Q: Do we have to live or intend to live in a state in which same sex marriage is legal in order to qualify for an immigrant or nonimmigrant visa?

A: No. If your marriage is valid in the jurisdiction (U.S. state or foreign country) where it took place, it is valid for immigration purposes.  For more information, please review the following page on the United States Citizenship and Immigration Service’s (USCIS) website.

Q: I am in a civil union or domestic partnership; will this be treated the same as a marriage?

A: At this time, only a relationship legally considered to be a marriage in the jurisdiction where it took place establishes eligibility as a spouse for immigration purposes.

Q: I am a U.S. citizen who is engaged to be married to a foreign national of the same sex.  We cannot marry in my fiancé’s country. What are our options? Can we apply for a fiancé K visa?

A: You may file a Form I-129F and apply for a fiancé (e) (K) visa.  As long as all other immigration requirements are met, a same-sex engagement may allow your fiancé to enter the United States for the purpose of marriage.

Q: Can same sex couples now apply for visas in the same classification?

A: Yes. Starting immediately, same-sex spouses and their children are equally eligible for NIV derivative visas.  Same-sex spouses and their children (stepchildren of the primary applicant when the marriage takes place before the child turns 18) can qualify as derivatives where the law permits issuance of the visa to a spouse or stepchild.  In cases where additional documentation has always been required of a spouse applying with a principal applicant, such documentation will also be required in the case of a same-sex spouse (see below).

Q: Are there nonimmigrant visa classifications which will require approval of certain documentation before an interview can take place?

A: Yes. Same-sex spouses and stepchildren (F-2 and M-2) of student (F-1 and M-1) visa applicants will need to obtain an I-20A prior to application.  Spouses (J-2s) of exchange visitors (J-1) visa holders will need an approved DS-2019.  Finally, same-sex spouses of victims of criminal activity (U-2s) and human trafficking victims (T-2s) will require completed Supplement A to Form I-918 or I-914, respectively, before an officer approves any derivative cases.  This additional documentation is also required for opposite gender spouses.

Immigrant Visas

Q: My foreign national spouse has children. Can they also be included with my spouse’s case?

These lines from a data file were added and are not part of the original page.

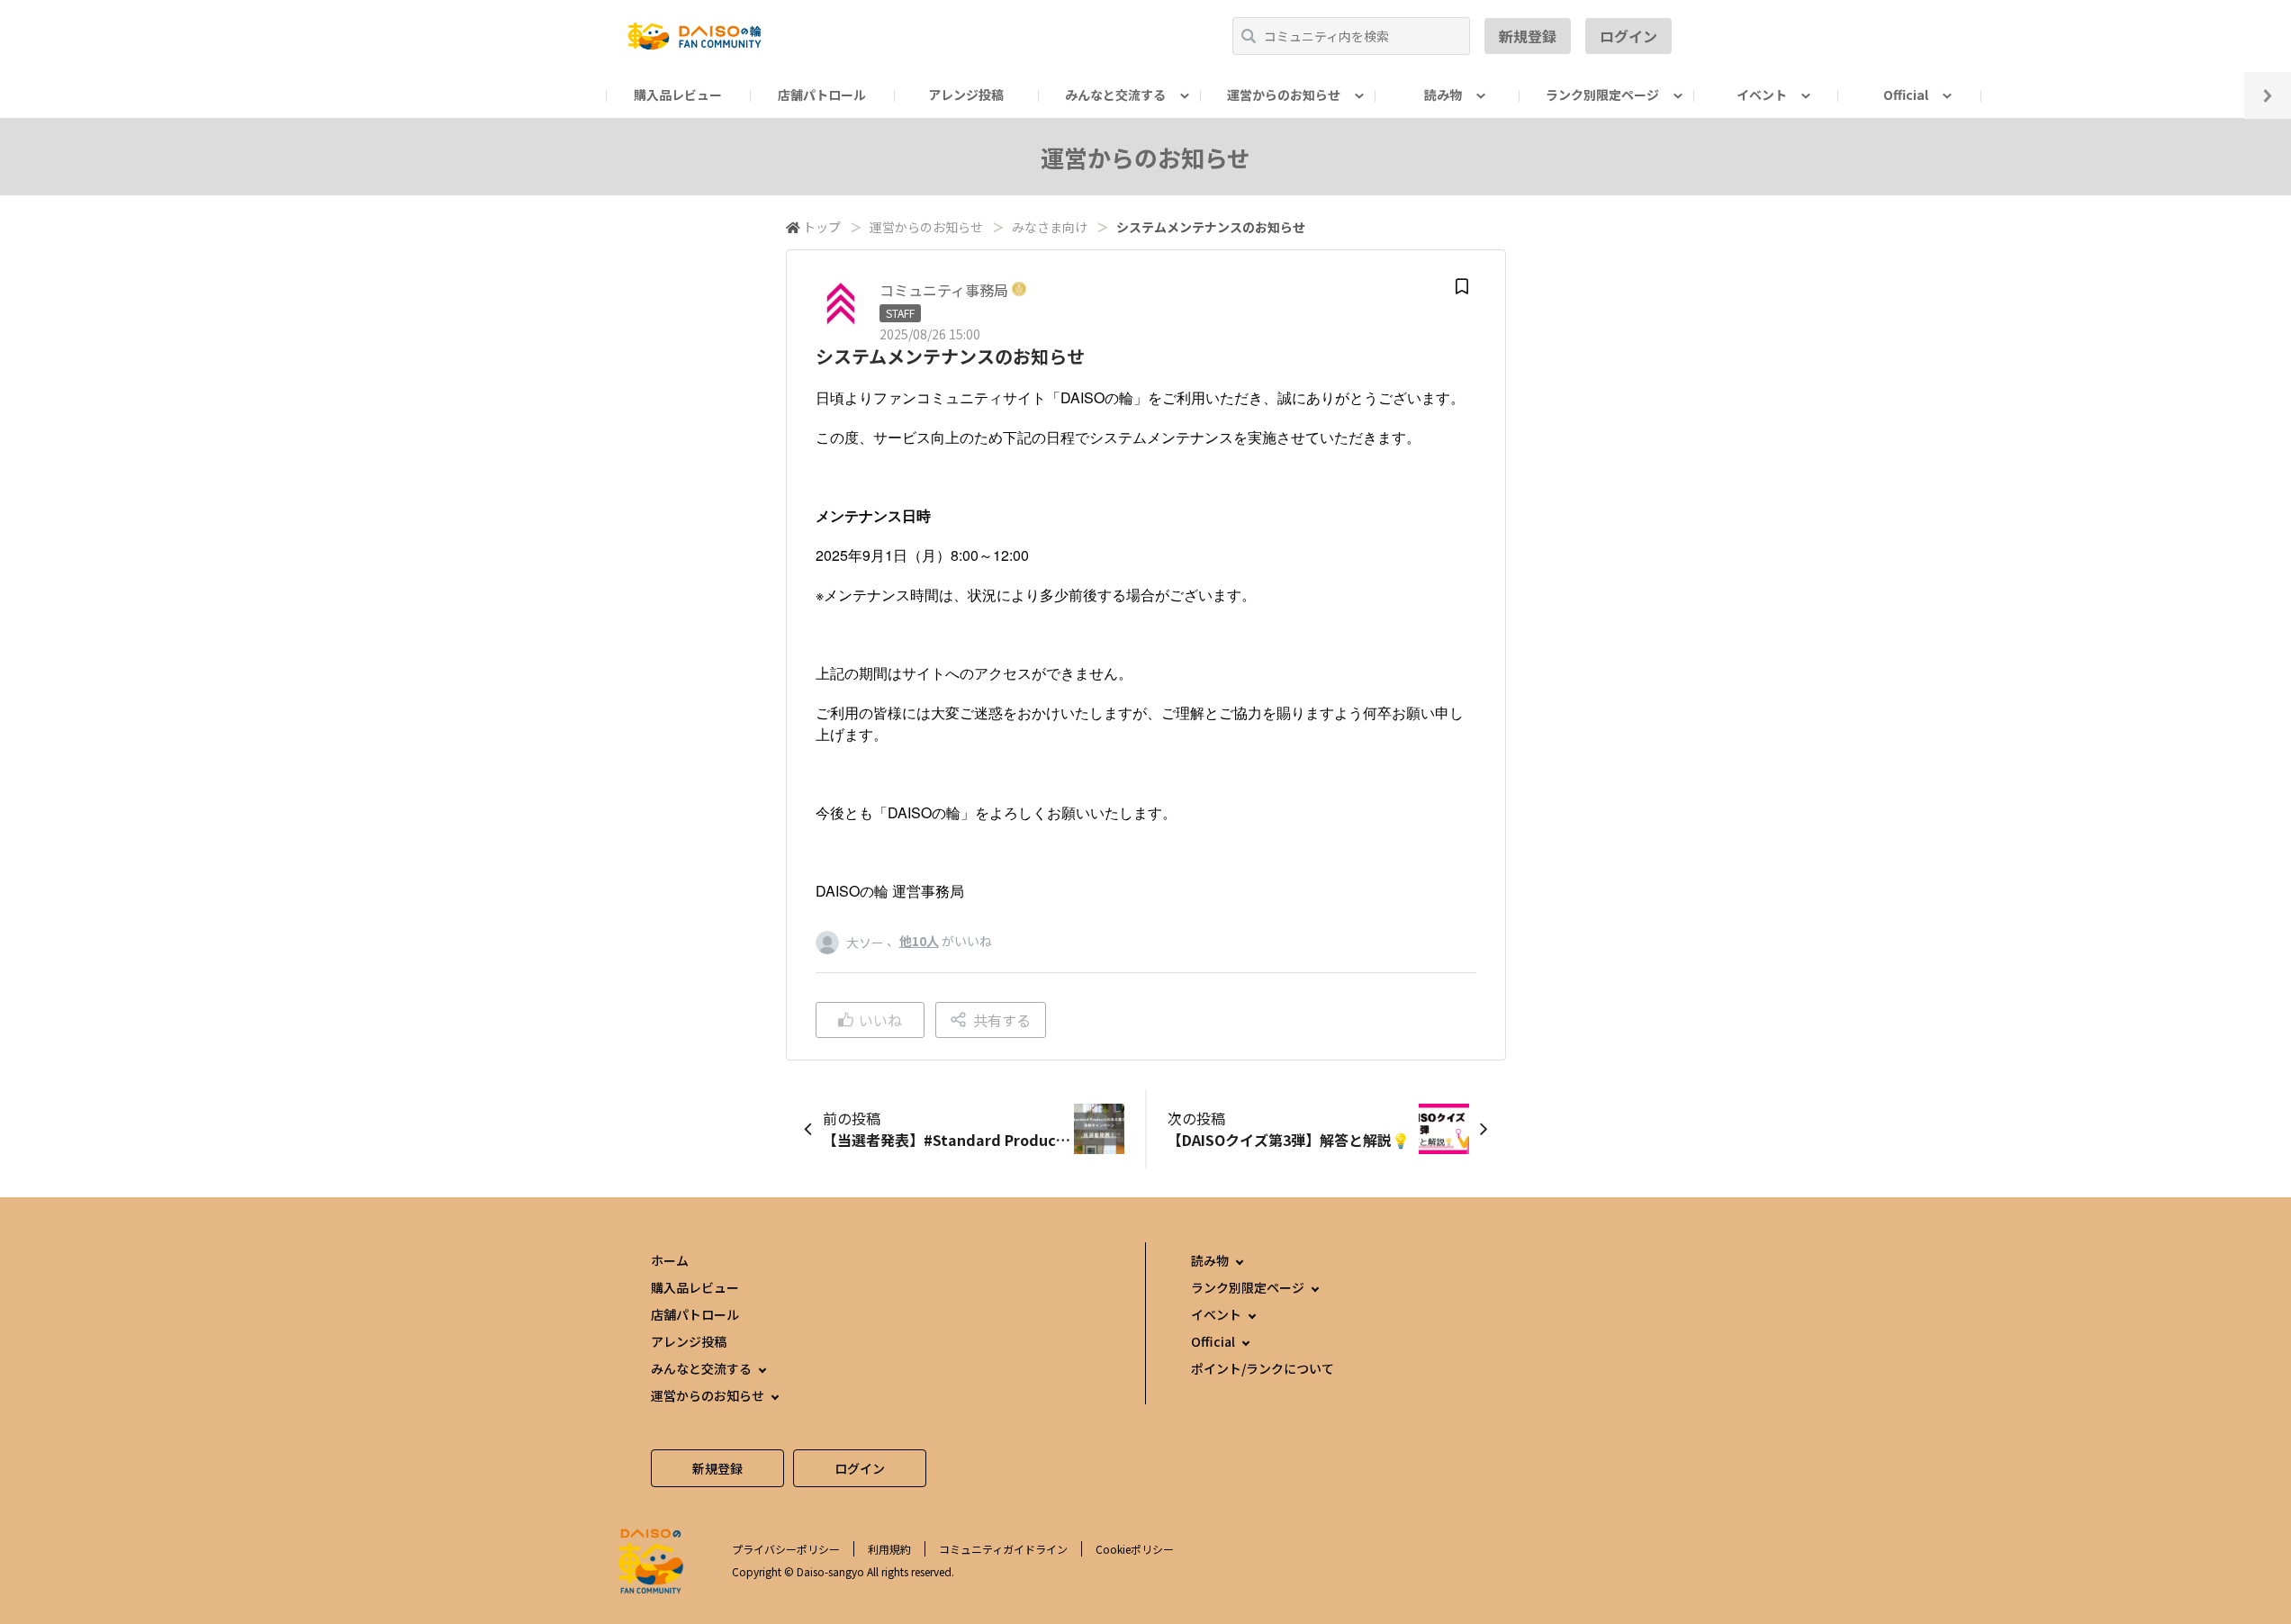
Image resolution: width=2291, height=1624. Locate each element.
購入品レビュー (678, 95)
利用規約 (889, 1548)
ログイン (1628, 36)
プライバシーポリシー (786, 1548)
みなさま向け (1049, 227)
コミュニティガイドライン (1003, 1548)
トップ (822, 227)
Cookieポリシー (1135, 1548)
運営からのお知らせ (926, 227)
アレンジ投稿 (966, 95)
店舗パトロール (822, 95)
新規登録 (1527, 36)
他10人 (919, 941)
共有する (1002, 1020)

A: Yes, the children of foreign national spouses can be considered “step-children” of the U.S. citizens and can therefore benefit from a petition filed on their behalf in the IR2 category.    In other categories, stepchildren acquired through same sex marriage can qualify as beneficiaries (F2A) or for derivative status (F3, F4, E1-E4, or DV).  You and your spouse must have married before the child turned 18.